2. ケース研究会
国際養子縁組、子どもの本国送還、難民等の相談に関するケース研究会を、月2回、全ケースワーカーの参加で行っている。国際ケースの性質上、各国の文化、経済、社会、政治状況を把握し、関係する人々の立場を理解しながら問題解決がされるよう真剣な討議を重ねた。本年は、黒木忠正氏による“新入管法について”の講演も行い、入国管理関連手続きを円滑に進める上で大変有益であった。さらに、鈴木博人氏(茨城大学助教授)の参加により、法律的見地からの意見を得られたり、元ISSJソーシャルワーカー森恭子氏(富山福祉短期大学講師)からは、留学先だったオーストラリアの養子縁組制度についての情報が伝えられた。このほか、オーバーステイの子どもの強制送還ケースに対するISSJの理念を再確認し、共通理解をはかった。フィリピン人、あるいはタイ人と日本人夫婦による養子縁組後、年月が経過しても、子どもの福祉が十分に守られているかフォローアップ調査行うことになった。当研究会では、ワーカーが担当ケースに偏ることなく国際家族援助を必要とする個人、家族のためにソーシャルワークの知識、実践の研鑚を積んでいる。
3. 社会福祉実習指導
5月25日、仙台市第一中学校の生徒8名が修学旅行中のプロジェクトの一つとして社会福祉の現状理解を目的にISSJ事務所を訪問した。事業団の歴史と事業内容を説明した後、最後にカンボジアプロジェクトのビデオを見ながら現地の活動を紹介した。現在多数の外国人達が日本で生活する中で、様々な多くの困難を抱えて不安な日々を過ごしている現実を知り、また理由があるにせよ実子を他人の子にするために手放す親のいることに大きな驚きを表した。ごみの山の中で、お金になりそうなものを一日中拾い集める幼い子ども達の姿を映したカンボジアのビデオは、特に印象に残った光景だったようだ。

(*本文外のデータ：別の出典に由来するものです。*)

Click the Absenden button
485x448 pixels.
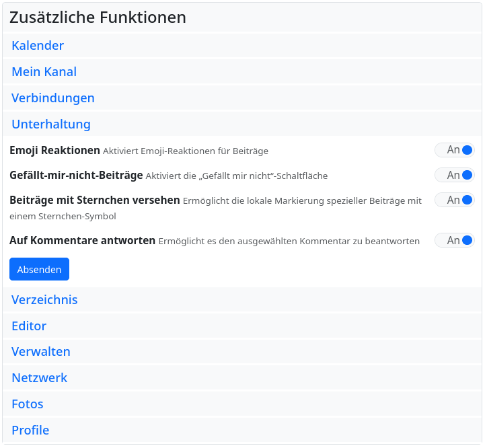tap(39, 269)
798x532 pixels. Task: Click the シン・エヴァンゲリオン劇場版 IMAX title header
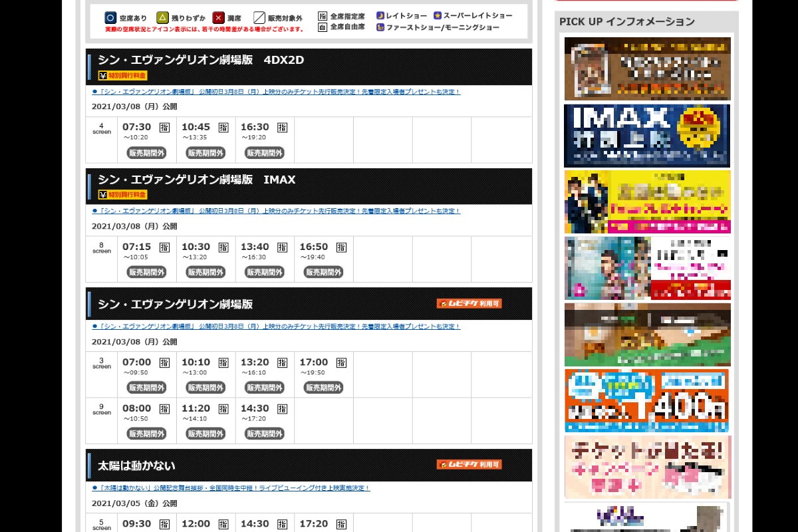[x=197, y=180]
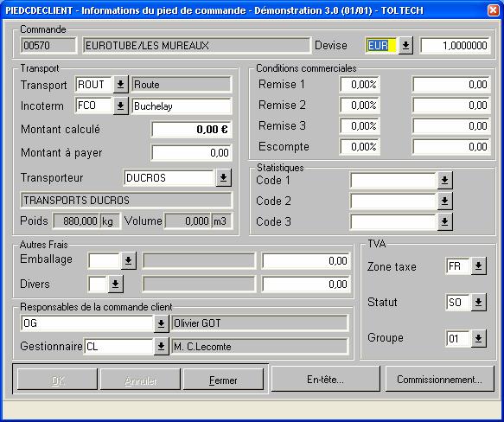Open the Devise currency dropdown arrow

click(405, 46)
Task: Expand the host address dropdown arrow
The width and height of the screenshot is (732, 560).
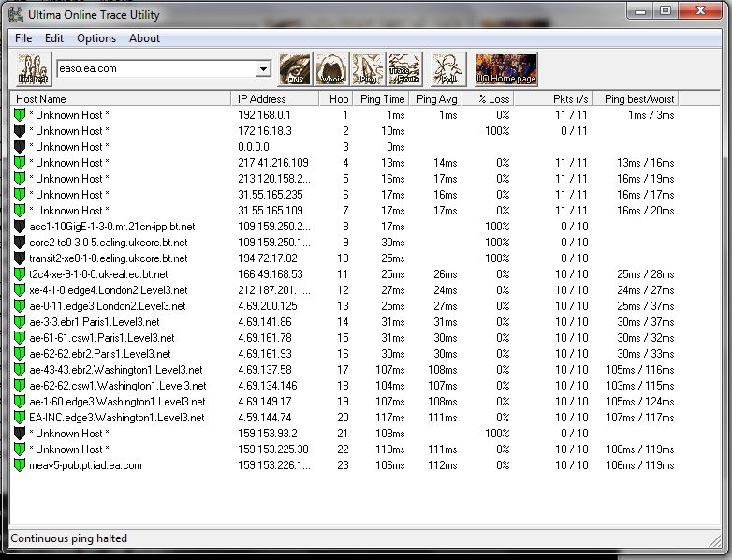Action: click(263, 69)
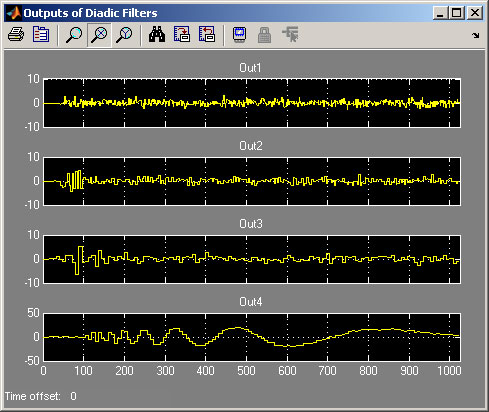Select the Zoom Y-axis tool
This screenshot has height=412, width=489.
pos(124,35)
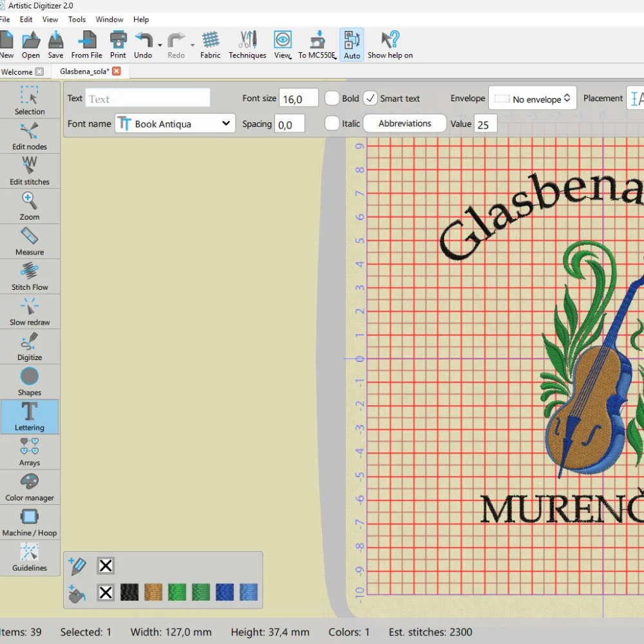
Task: Click the Measure tool
Action: (x=30, y=242)
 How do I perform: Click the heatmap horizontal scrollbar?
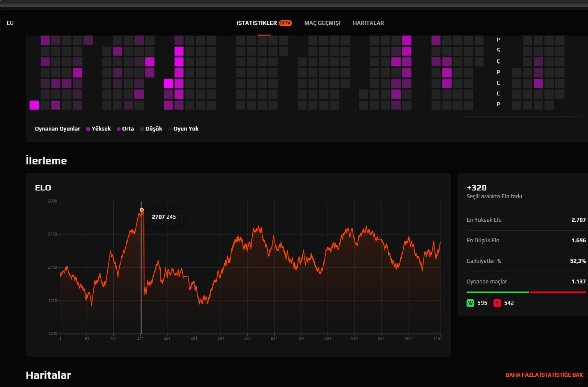pyautogui.click(x=526, y=116)
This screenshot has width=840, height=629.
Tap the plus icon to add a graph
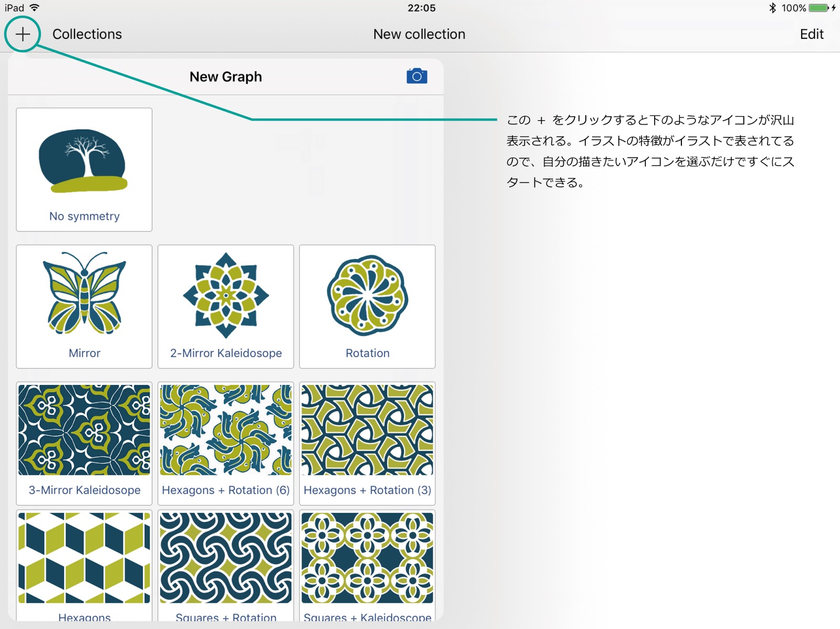[23, 34]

物質的に豊かな今日の日本社会の中で、恵まれた現在の生活が「当り前」と思っていた彼女達が、自分達を見つめることから始め、どのような社会が我々にとって住みよいかを考え、そのような社会を築く努力をしてくれることを密かに期待している。国籍、人種、職業、宗教または、社会的地位等々で人々を差別し、評価することなく、互いの違いを認めながら生きられる社会の構築に向け努力し、がんばって欲しいと伝えた。